The Hitchhiker’s guide to Glycoproteomics and the human Immunoglobulome  — ASN Events
  1. Schedule
  2. Symposium Two: Glycoproteomics
  3. The Hitchhiker’s guide to Glycoproteomics and the human Immunoglobulome 

The Hitchhiker’s guide to Glycoproteomics and the human Immunoglobulome  (#5)

Daniel Kolarich 1
  1. Max Planck Institute of Colloids and Interfaces, Potsdam, Germany

Glycosylation is well known to alter and fine-tune the functions of glycoproteins. A wide range of biological functions has been described such as conferring proteolytic resistance and mediating or inhibiting inter- and intracellular interactions [1]. As a matter of fact, protein glycosylation does not introduce a single, universally definable functionality. Thus detailed knowledge on the protein specific glycosylation and its site distribution is crucial for any systematic investigation of the functional aspects that protein glycosylation is playing on individual glycoproteins.

In that context mass spectrometry has become the method of choice for the identification and in depth primary structure characterisation of glycoconjugates. Nevertheless, it lacks the intrinsic ability to easily distinguish structural isomers of isobaric compounds, and the non-template based bio-synthesis of glycans as well as their non-linear structures pose additional challenges in glycan structure assignment by MS.

This presentation will give an overview on the peculiarities of protein glycosylation analysis and will focus in particular on advantages, challenges and limitations for in-depth glycoconjugate characterisation by MS. Synthetic glycopeptides, where both the peptide and glycan moieties can be adjusted, have become essentials tools for the systematic investigation, benchmarking and development of novel approaches for qualitative and quantitative glycopeptide analysis [2, 3]. In combination with orthogonal approaches for the analysis of the released N-glycans (porous graphitized carbon nanoLC ESI-MS/MS & CGE-LIF) and O-glycans (PGC nanoLC ESI-MS/MS) [4, 5], a detailed glycomics and glycoproteomics map of the entire human Immunoglobulome (IgA, sIgA, IgD, IgE, IgG and IgM) has been established, revealing the potential type II receptor sites present on human Immunoglobulins. 

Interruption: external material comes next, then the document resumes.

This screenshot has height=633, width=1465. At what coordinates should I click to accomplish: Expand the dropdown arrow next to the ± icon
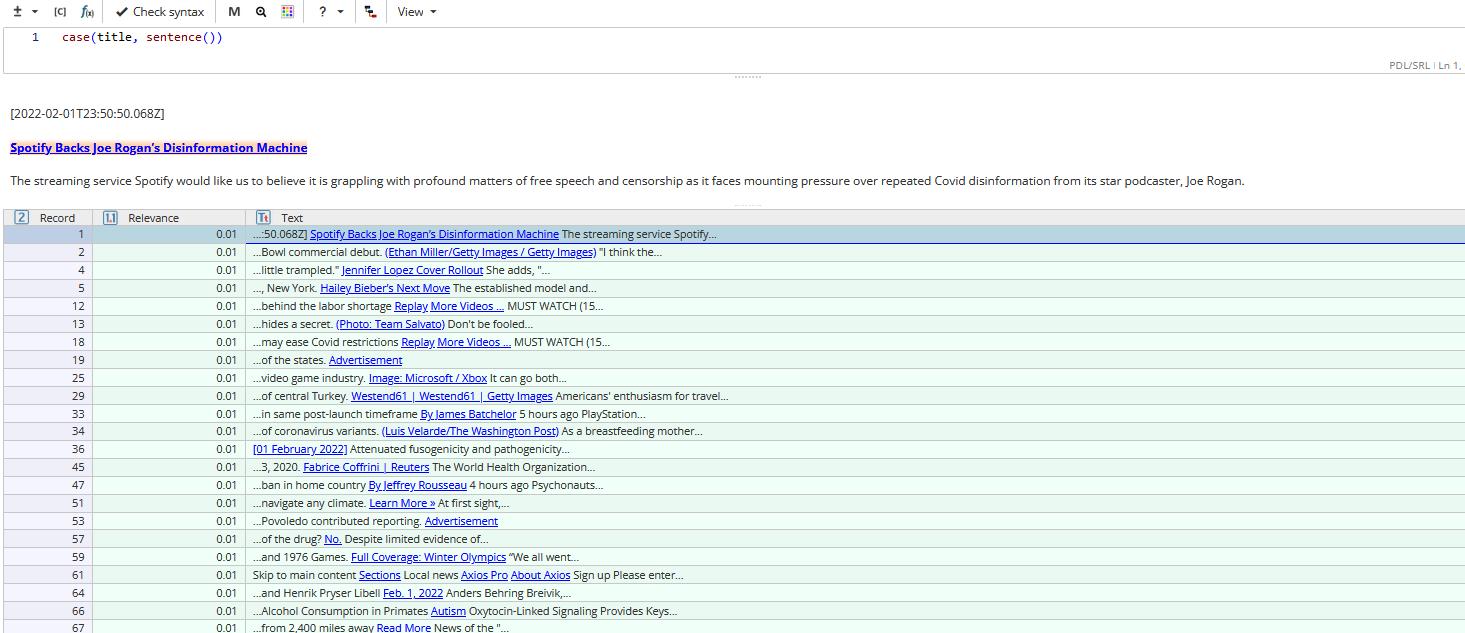click(x=32, y=11)
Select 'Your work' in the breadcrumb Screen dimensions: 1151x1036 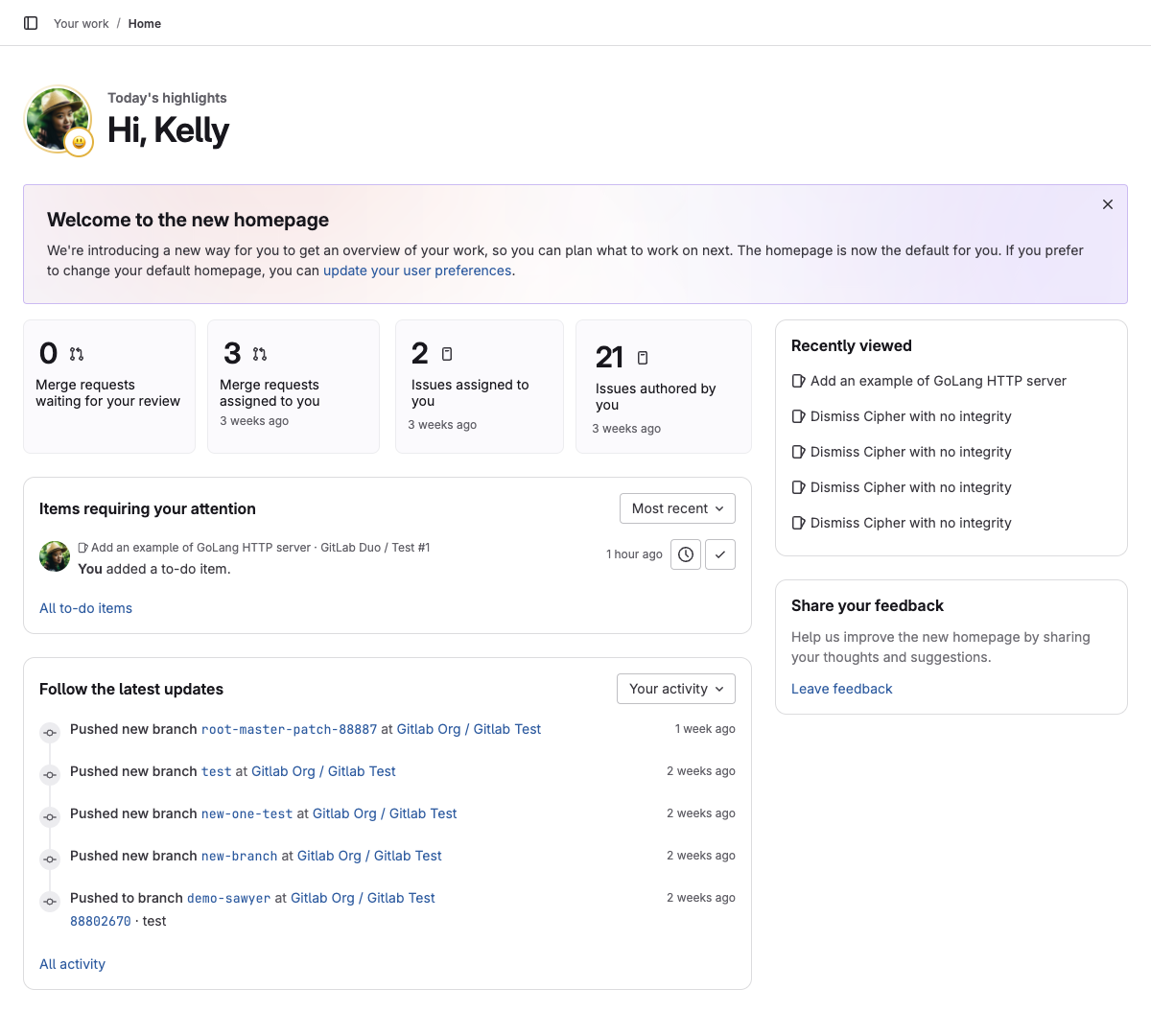point(81,23)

  1. Kolarich, D., Lepenies, B., Seeberger, P. H., Glycomics, glycoproteomics and the immune system. Curr Opin Chem Biol 2012, 16, 214-220.
  2. Stavenhagen, K., Hinneburg, H., Thaysen-Andersen, M., Hartmann, L., et al., Quantitative mapping of glycoprotein micro-heterogeneity and macro-heterogeneity: an evaluation of mass spectrometry signal strengths using synthetic peptides and glycopeptides. Journal of mass spectrometry : JMS 2013, 48, 627-639.
  3. Kolarich, D., Jensen, P. H., Altmann, F., Packer, N. H., Determination of site-specific glycan heterogeneity on glycoproteins. Nat Protoc 2012, 7, 1285-1298.
  4. Jensen, P. H., Karlsson, N. G., Kolarich, D., Packer, N. H., Structural analysis of N- and O-glycans released from glycoproteins. Nat Protoc 2012, 7, 1299-1310.
  5. Rödig, J., Hennig, R., Schwarzer, J., Reichl, U., Rapp, E., in: Jenkins, N., Barron, N., Alves, P. (Eds.), Proceedings of the 21st Annual Meeting of the European Society for Animal Cell Technology (ESACT), Dublin, Ireland, June 7-10, 2009, Springer Netherlands 2012, pp. 599-603.